RAG — The Full Pipeline: Chunk, Embed, Store, Retrieve, Prompt

Published May 26, 2026 · By MortalApps · ·

Mental Model

A Python generator is like a single-use ticket to a concert. Once you've entered the venue (iterated through it), the ticket is consumed. You can't use the same ticket to re-enter, nor can anyone else. If you want to go through the process again or count attendees first, you need a new ticket (a new generator) or to save the attendees (materialize to a list).

Rule: When working with generator-based pipelines, never double-iterate; materialize to a list if you need to calculate length or run multiple iterations.

The Setup

You are implementing a document ingestion pipeline for a RAG system. You write a generator to read documents, yield chunks, count the chunks for logging, and then pass the iterator to your embedding and database storage function.

What Does This Print?

⚠ Broken code

Python

from typing import Generator

def chunk_document(text: str) -> Generator[str, None, None]:
    # Simulating standard sliding-window text chunking
    for segment in text.split(". "):
        if segment:
            yield segment.strip()

def index_documents(text: str):
    chunks = chunk_document(text)
    
    # Count chunks to log ingestion progress
    chunk_count = sum(1 for _ in chunks)
    print(f"Processing {chunk_count} chunks...")
    
    # Generate embeddings and save to vector store
    for index, chunk in enumerate(chunks):
        print(f"Embedding chunk {index}: {chunk}") # Simulating embedding creation

index_documents("Enterprise security policies. Access control guidelines. Network architecture document.")

Predict how many chunks are successfully printed and embedded by the index_documents function.

The Output

What actually happens

Processing 3 chunks...

The execution prints the initial count of 3 chunks, but then halts silently without embedding or indexing any data. The generator returned by chunk_document() was completely exhausted by the sum() function. When the second loop tries to iterate over chunks, the generator is already empty and immediately raises StopIteration, leading to no records being written to your vector database.

Why Python Does This

In Python, a generator is a single-use iterator. Its execution state is tracked by a frame object (gi_frame in CPython). When a generator is iterated, Python executes its bytecode until it hits a yield statement, pausing and returning the value. Once the bytecode execution reaches the end of the function or returns, the generator is marked as exhausted (gi_frame becomes None). Because generators do not cache values in memory, attempting to iterate over them a second time yield nothing.
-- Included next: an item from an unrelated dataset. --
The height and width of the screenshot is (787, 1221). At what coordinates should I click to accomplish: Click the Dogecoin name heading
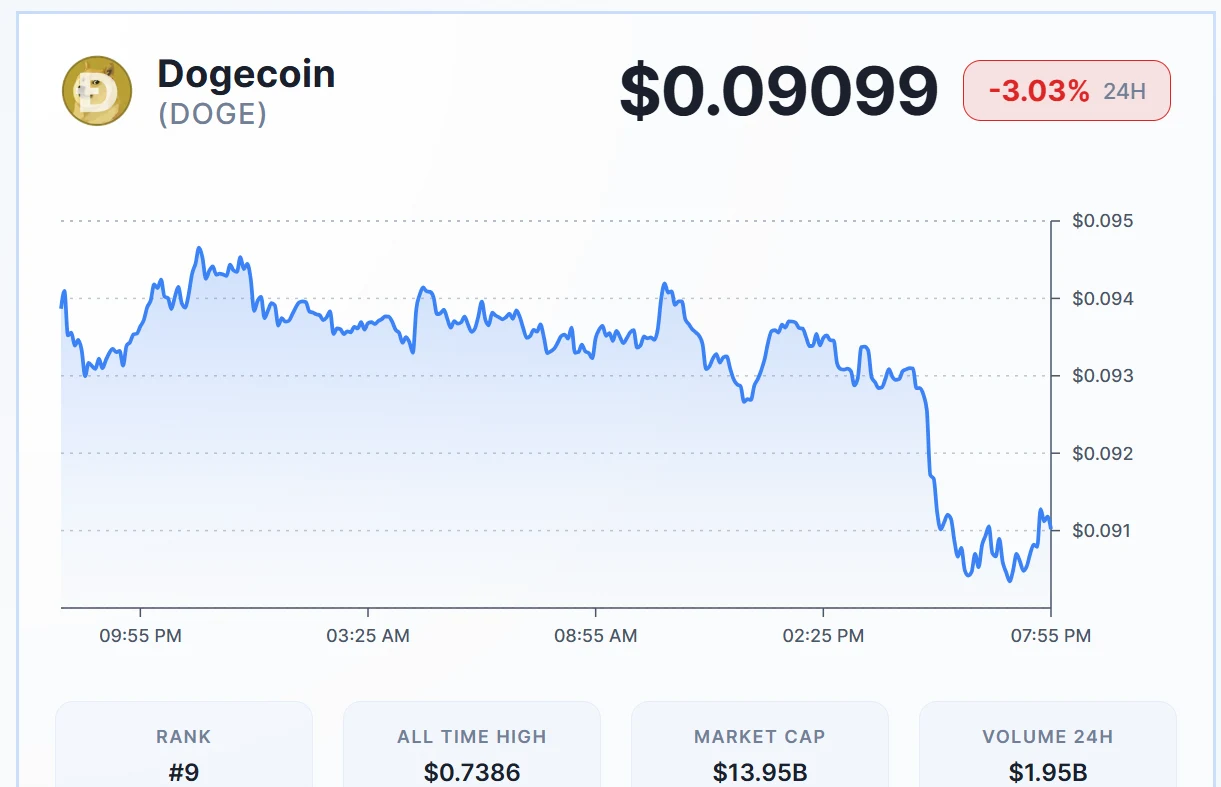246,74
The sum() call consumes every element in the generator to compute the count. The subsequent for loop queries the iterator, which instantly returns StopIteration. To prevent this, generators must be converted to a list first if reusable iteration is required, or the pipeline must be structured to process and log elements in a single stream.

The Fix

✓ Corrected pattern

Python

def index_documents(text: str):
    # Materialize the generator to a list to allow multiple traversals
    chunks = list(chunk_document(text))
    
    chunk_count = len(chunks)
    print(f"Processing {chunk_count} chunks...")
    
    # Now chunks can be iterated safely without exhaustion
    for index, chunk in enumerate(chunks):
        print(f"Embedding chunk {index}: {chunk}")

By converting the generator's output into a list (e.g., chunks = list(chunk_document(text))), the chunks are materialized into memory. This allows for multiple iterations over the chunks data without exhausting the source, enabling both the count and subsequent processing loops to operate on the full data.

How This Fails in Real Systems

An automated knowledge-base sync service ran a daily cron job to update vector embeddings. Because of a generator exhaustion bug in the logging system, the script ran with exit code 0 every day but silently uploaded empty document lists to Pinecone, destroying the application's search recall over a two-week period.

Key Takeaway

When working with generator-based pipelines, never double-iterate; materialize to a list if you need to calculate length or run multiple iterations.

Common mistake: Developers often iterate over a generator multiple times, unaware that a generator is a one-time use iterator that becomes exhausted after its first complete traversal.